==== Passage for review ====

College majors with lowest unemployment rates

Will E Worm

Conspiracy...
25 college majors with lowest unemployment rates

Will I get a job when I graduate from college?

That's a huge question that college students are asking themselves, now perhaps more than ever. Students who select more marketable college majors are going to increase their chances of landing a job.

The Georgetown University Center on Education and the Workforce used U.S. Census Bureau statistics to tease out the unemployment rates for 173 college majors. I looked at the 100 most popular college majors and pulled out the 25 majors with the lowest unemployment.


College majors with lowest unemployment rates


1. Medical technology technician 1.4%
2. Nursing 2.2%
3. Treatment therapy professions 2.6%
4. Medical assisting services 2.9%
5. Agriculture production & management 3.0%
6. Industrial production technologies 3.1%
7. Pharmacy 3.2%
8. Communications & disorders sciences 3.3%
9. Elementary education 3.6%
10. Special needs education 3.6%
11. Miscellaneous education 3.7%
12. Mechanical engineering 3.8%
13. High school teacher 3.8%
14. Theology & religious vocations 4.1%
15. Management info systems & statistics 4.2%
16. General education 4.2%
17. Health & medical administrative services 4.3%
18. Transportation science & technologies 4.4%
19. Finance 4.5%
20. Physics 4.5%
21. PE/health education 4.5%
22. Criminal justice and fire protection 4.7%
23. PE/Park & Recreation 4.8%
24. Civil engineering 4.9%
25. (tie) Electrical engineering; environmental science; math 5%



Most employable majors

Want more job security? Health-related fields account for 20% of the college majors with the lowest unemployment.


Education represents 24% of the list -- but you could argue that this is misleading since teaching is broken up into so many specialties (such as elementary, special needs, etc.). Research over the years, by the way, has suggested that education is the easiest college degree to earn.

====

### Study questions
a) In the piece on college majors with the lowest unemployment rates, what share of the majors on the list do health-related fields make up?
b) For each statement, say yes or no to whether it agrees with the piece on college majors with the lowest unemployment rates, and quote the words from the piece that decide it. (i) The Georgetown University Center on Education and the Workforce based its figures on U.S. Census Bureau statistics. (ii) Pharmacy has a lower unemployment rate than nursing. (iii) Education makes up 24% of the list.
c) Resume the piece on college majors with the lowest unemployment rates, starting after its last sentence.

==== The data ====

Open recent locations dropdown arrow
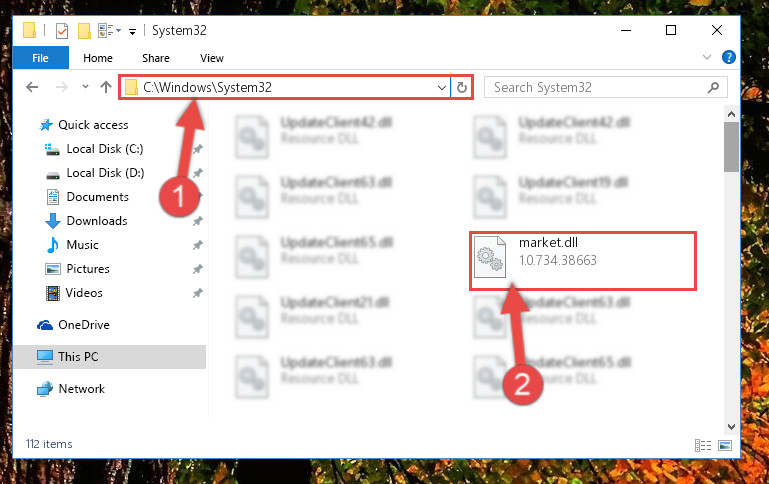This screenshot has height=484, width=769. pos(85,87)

====
==== The data ====

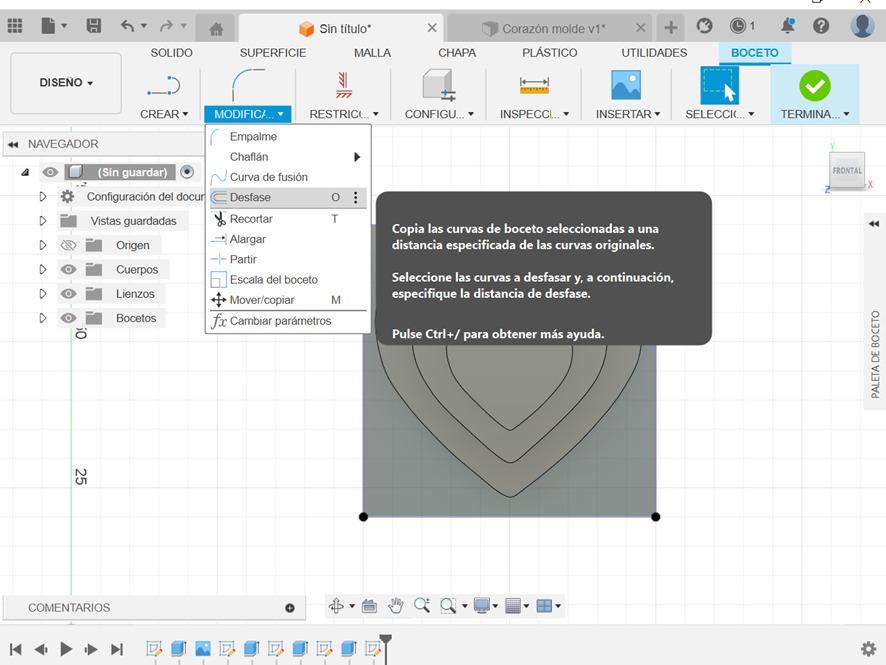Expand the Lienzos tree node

====

### Results in order
a) 20%

b)
(i) Yes: "used U.S. Census Bureau statistics to tease out the unemployment rates for 173 college majors"
(ii) No: "2. Nursing 2.2%" and "7. Pharmacy 3.2%"
(iii) Yes: "Education represents 24% of the list"

c)
In the top 25 list of college majors, there are several majors requiring intense math skills, such as engineering, finance and physics, that round out the list.

Some of the majors that didn't make the list of the 100 most popular majors also enjoy low unemployment. In fact, if you're an astrophysicist or geophysics engineer, you apparently don't have to worry at all about finding a job. Here are five less popular majors, all requiring advanced math skills, that enjoy low unemployment:


Astrophysics/astronomy 0%
Geological and geophysics engineering 0%
Physical science 2.5%
Geosciences 3.2%
Math/computer science 3.5%

Article
 
Music is nowhere to be found on that list. No wonder I'm a fucking stagehand... :(
 

Will E Worm

Conspiracy...
Music is nowhere to be found on that list. No wonder I'm a fucking stagehand... :(

Because music is not a practical job. Even when they make it they are not that happy.

Britney Spears is sad. There's a video on youtube.

The Rolling Stones can't get any satisfaction.

Kane West is never happy.


:D
 
I meant music as a real discipline, not in the commercial sense. 12 years of classical guitar training qualified me to handle gear and push boxes. :(
 
Wow, you're a jerk.

Music is a viable industry. Lots of people have productive music industry jobs. GSB bemoans his lot in life, and you just make a passing, douche like comment.

Well done. YOu continue to exactly fulfill the expectations of you.


To be more accurate, there are plenty of good jobs in the music industry. It is a hard time in the US right now to be in any of the humanities - philosophy, history, music, etc. funding is being cut, people are more competitive, and on and on it goes. This doesn't make these fields less valuable, it makes the American government stupider for not seeing the value in these fields.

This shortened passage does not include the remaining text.